Pictures aside, reproduce exactly and only the lines from the one containing "Task: Click the Home breadcrumb link" through the end of the records.

▶ Input records
------

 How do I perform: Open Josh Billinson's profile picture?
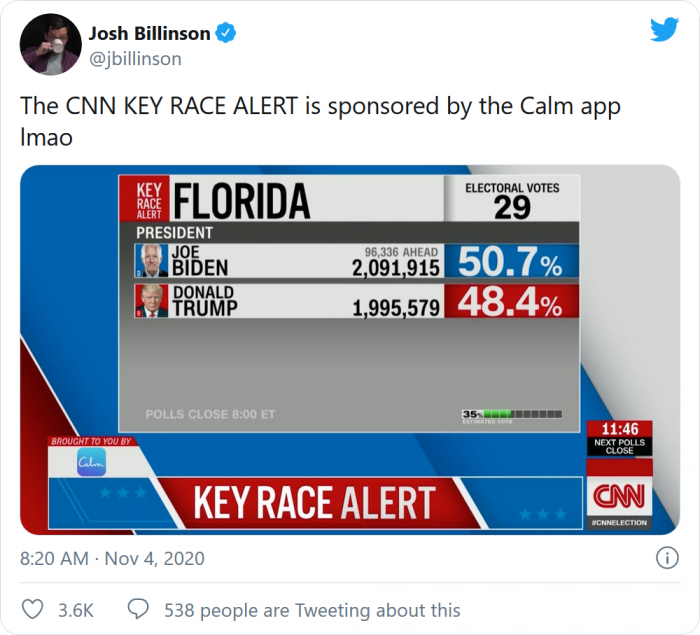tap(46, 44)
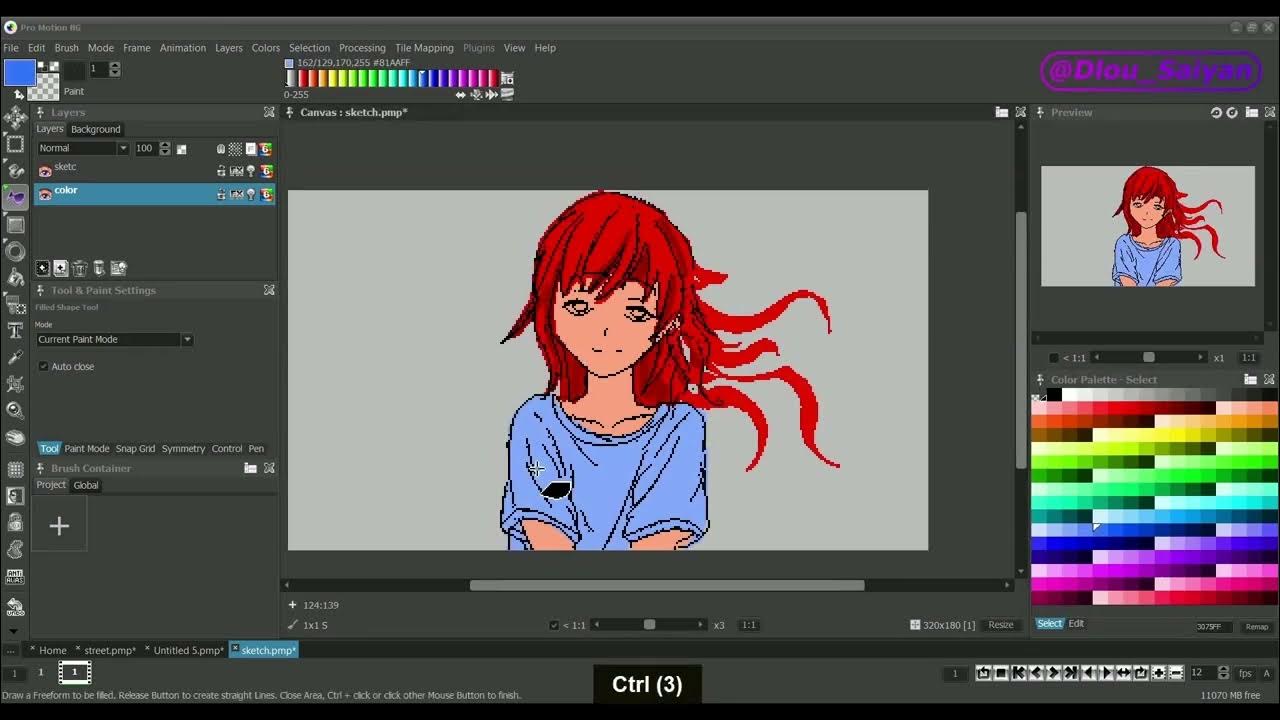
Task: Select a red swatch in the Color Palette
Action: [x=1120, y=410]
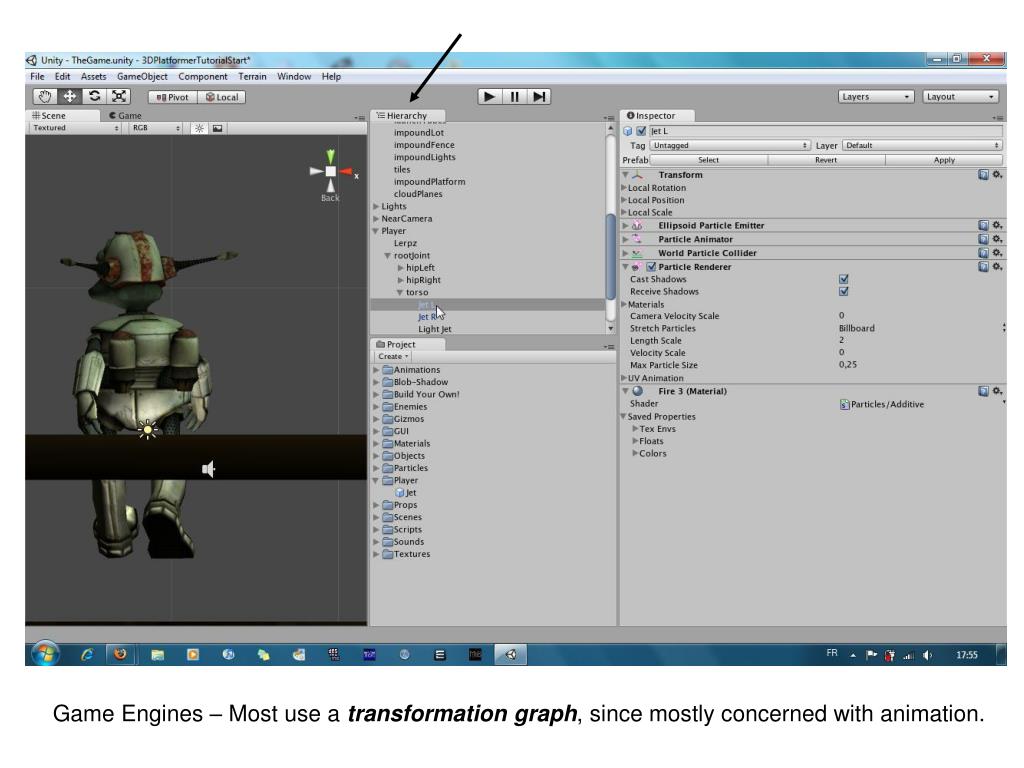Uncheck the Cast Shadows checkbox
The width and height of the screenshot is (1024, 768).
[844, 280]
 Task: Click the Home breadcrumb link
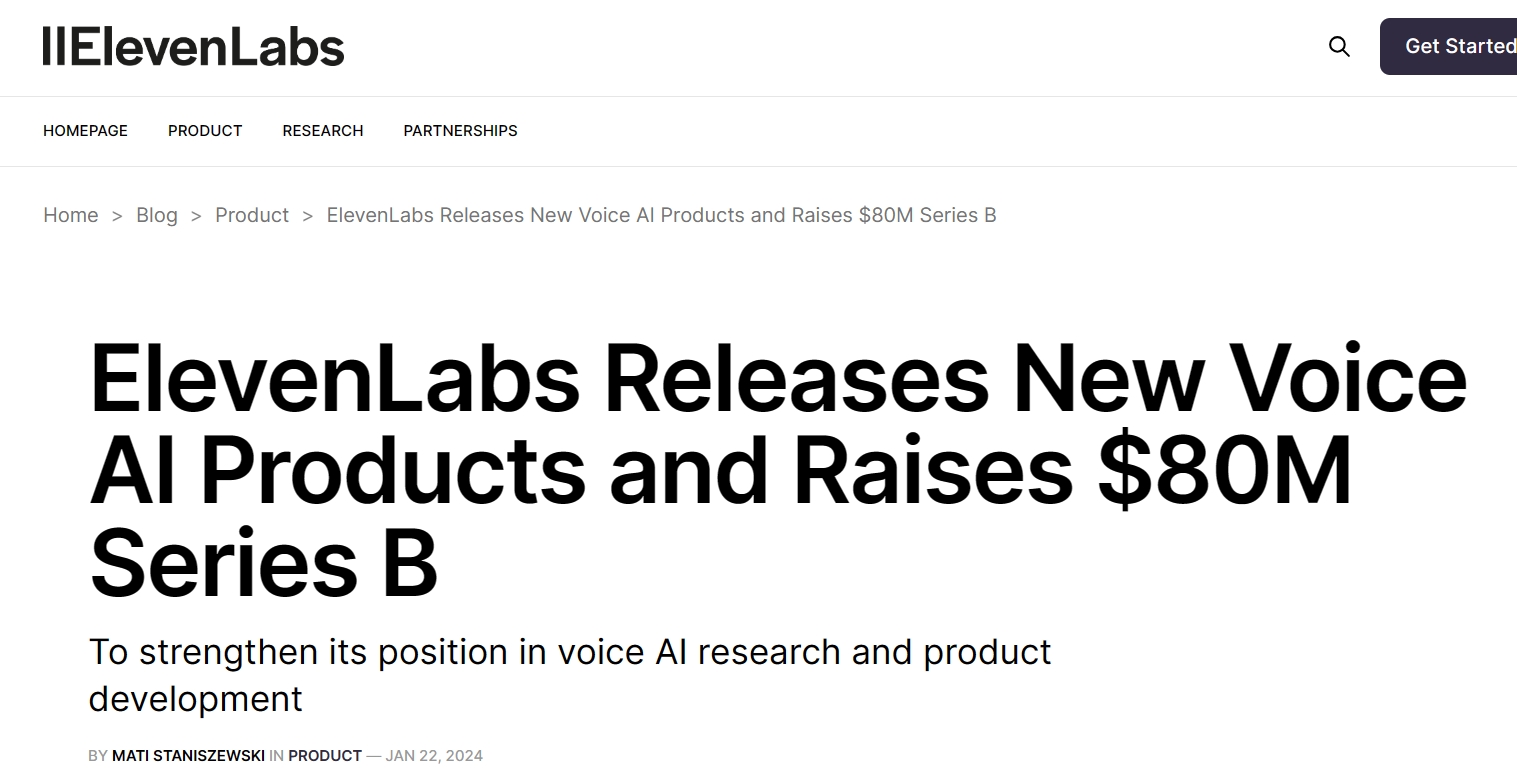click(x=70, y=215)
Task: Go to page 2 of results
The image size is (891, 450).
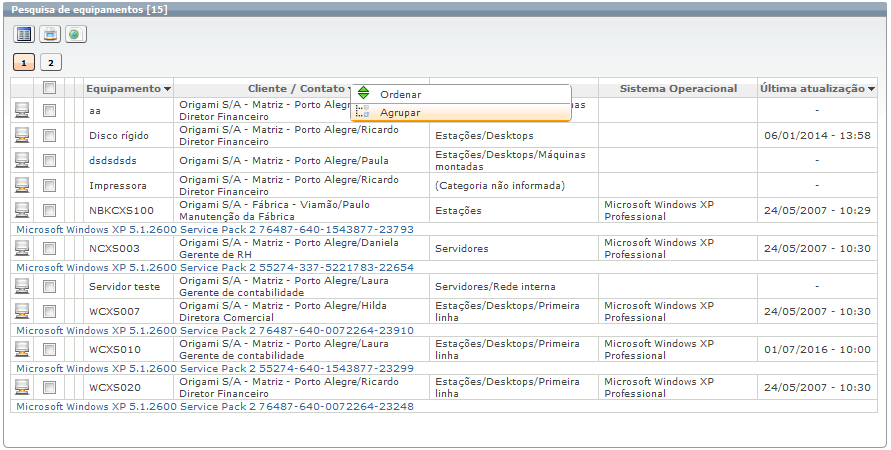Action: point(50,62)
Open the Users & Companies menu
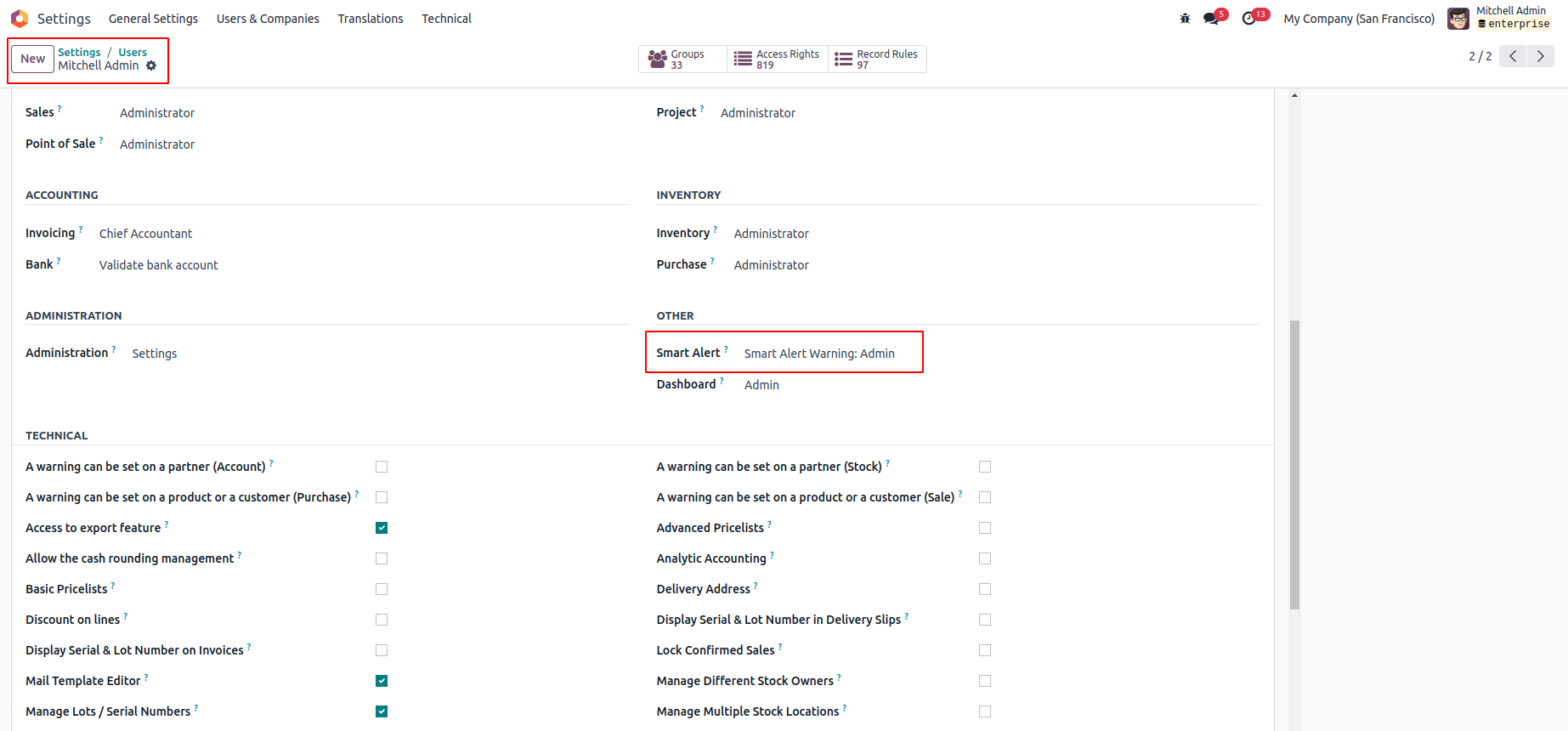Viewport: 1568px width, 731px height. [x=268, y=19]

------

▶ Result of this exercise
 Task: Click the Home breadcrumb link
click(x=70, y=215)
Task: Go to page 2 of results
The image size is (891, 450).
Action: point(50,62)
Open the Users & Companies menu
Viewport: 1568px width, 731px height. [x=268, y=19]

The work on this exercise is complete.